South African Paralympic athlete (1928-2003)

Margaret Harriman (1928 - 20 September 2003) was a Paralympic athlete from South Africa. She was born in Great Britain.

She was the only lady to compete in the netball tournament of the second Stoke Mandeville Games in 1949 under her maiden name of Margaret Webb. From 1960 to 1976 she competed in the Summer Paralympics in many sports, including archery, athletics, dartchery, lawn bowls and swimming. She represented Rhodesia in her first two Paralympics and then South Africa since 1968, winning eleven gold medals.

Between 1960 and 1968 she won an impressive eight gold medals in archery.

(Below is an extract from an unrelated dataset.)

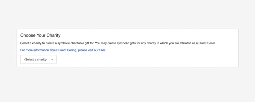Click "Direct Selling" in the blue link text
This screenshot has width=255, height=102.
[x=67, y=50]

In 1976 she became ineligible to compete after South Africa was banned from the games because of its policy on apartheid.

She made a long-awaited return to the competition at the 1996 Summer Paralympics in Lawn Bowls after the fall of apartheid which led to the lifting of the ban on South African competitors. In this edition she won her 17th and last medal, a bronze.

She died from a sudden illness while on holiday in Maine on September 20, 2003.